> **Goal of the exercise**:
Each line from the one with "This screenshot has height=545, width=491." through the last line below must be written out exactly. Do not copy pictures.

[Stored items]
Start of Block
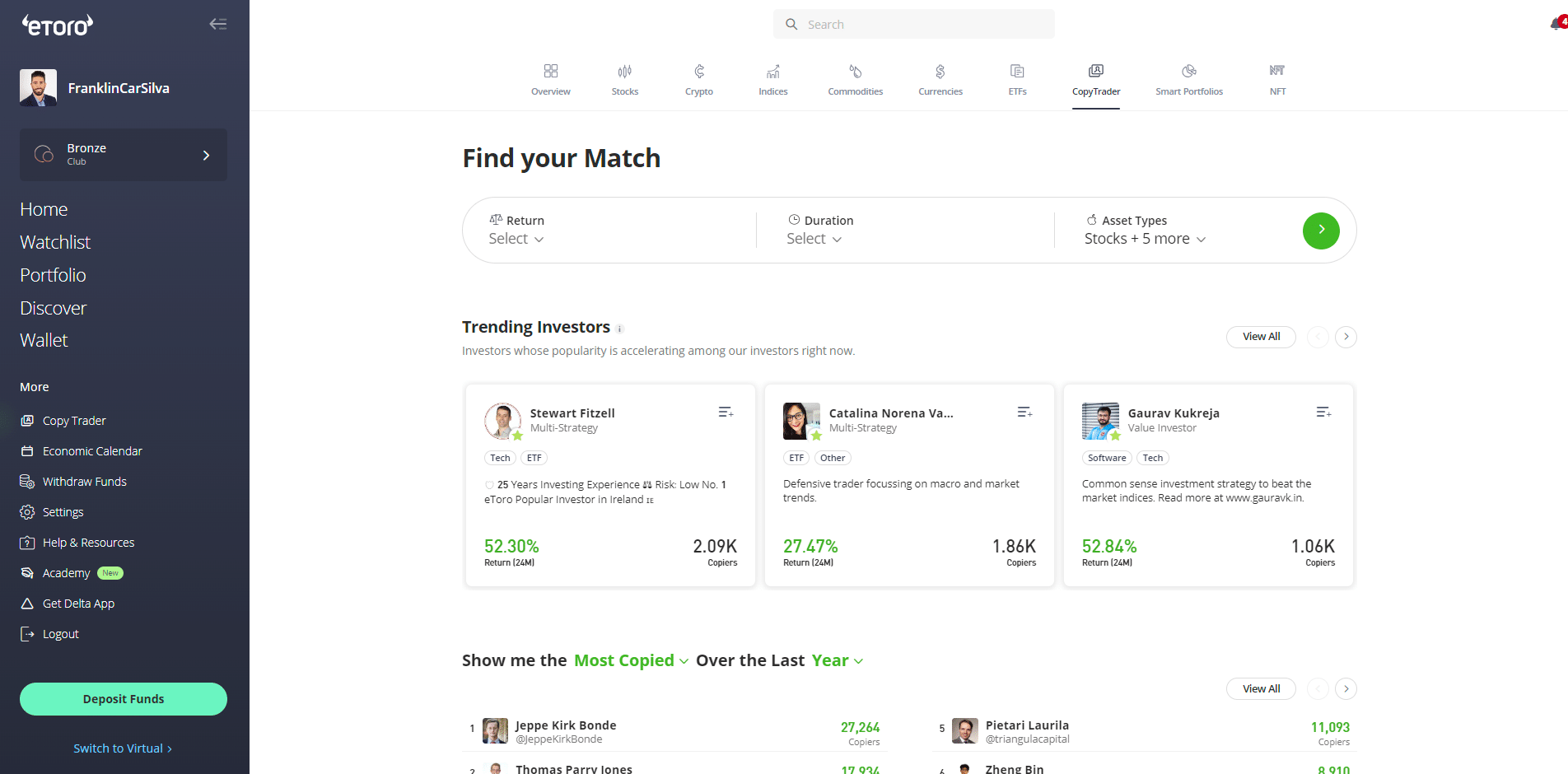Open the Trending Investors info icon
This screenshot has width=1568, height=774.
click(620, 329)
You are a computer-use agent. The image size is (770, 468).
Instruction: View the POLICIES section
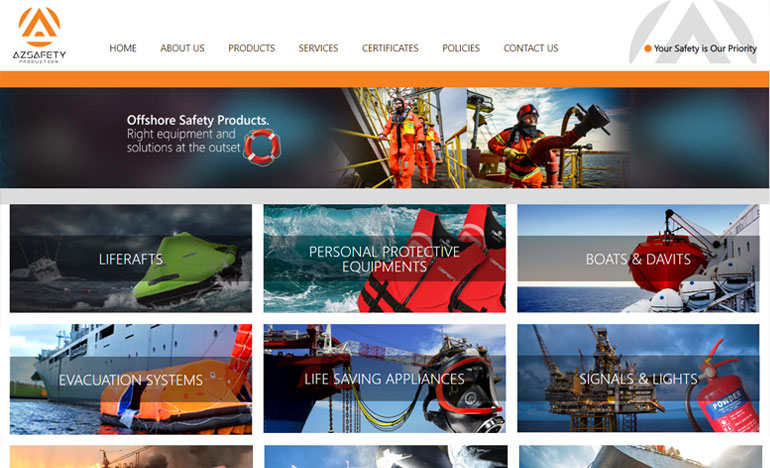pyautogui.click(x=461, y=48)
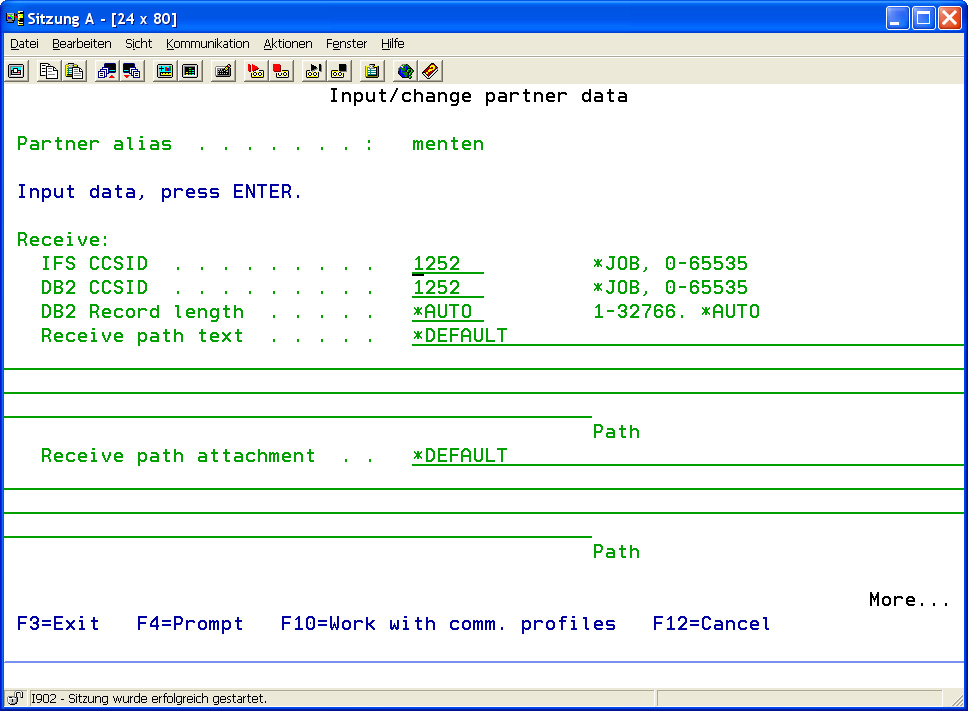The image size is (968, 711).
Task: Click the Paste toolbar icon
Action: tap(74, 71)
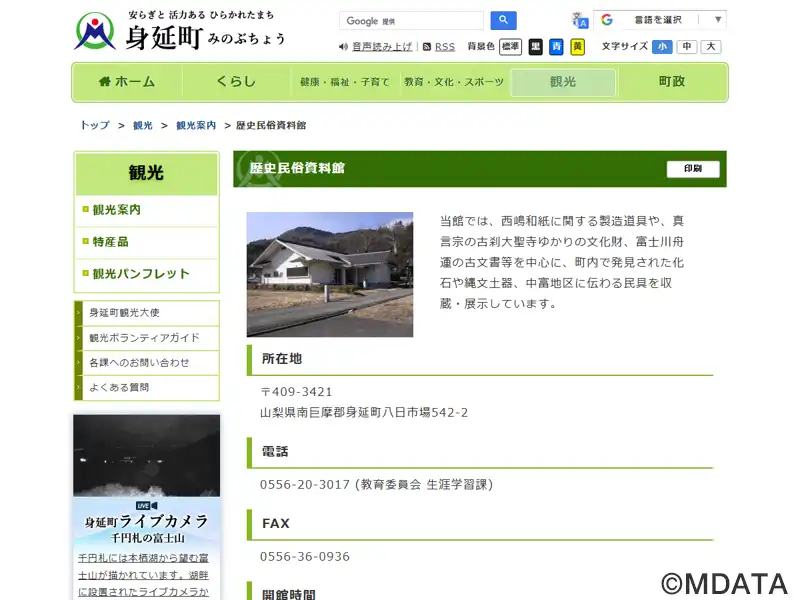Click the speaker icon for 音声読み上げ
Image resolution: width=800 pixels, height=600 pixels.
(x=343, y=47)
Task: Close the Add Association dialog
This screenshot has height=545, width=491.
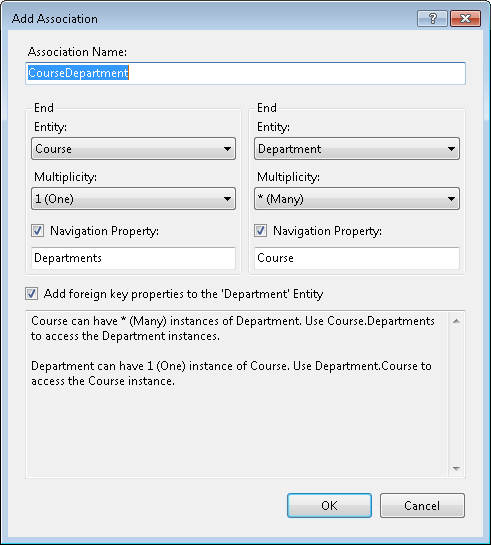Action: tap(466, 18)
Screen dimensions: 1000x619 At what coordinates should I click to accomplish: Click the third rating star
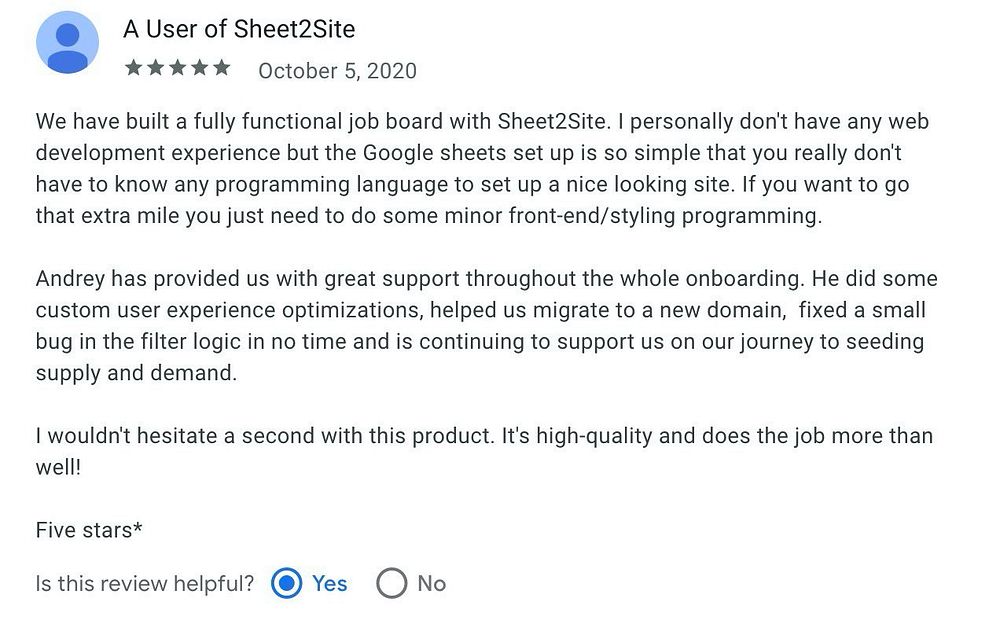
End of Block
> **Answer for this exercise**:
This screenshot has height=545, width=491.
Action: tap(466, 18)
Screen dimensions: 1000x619 At what coordinates should I click to accomplish: Click the third rating star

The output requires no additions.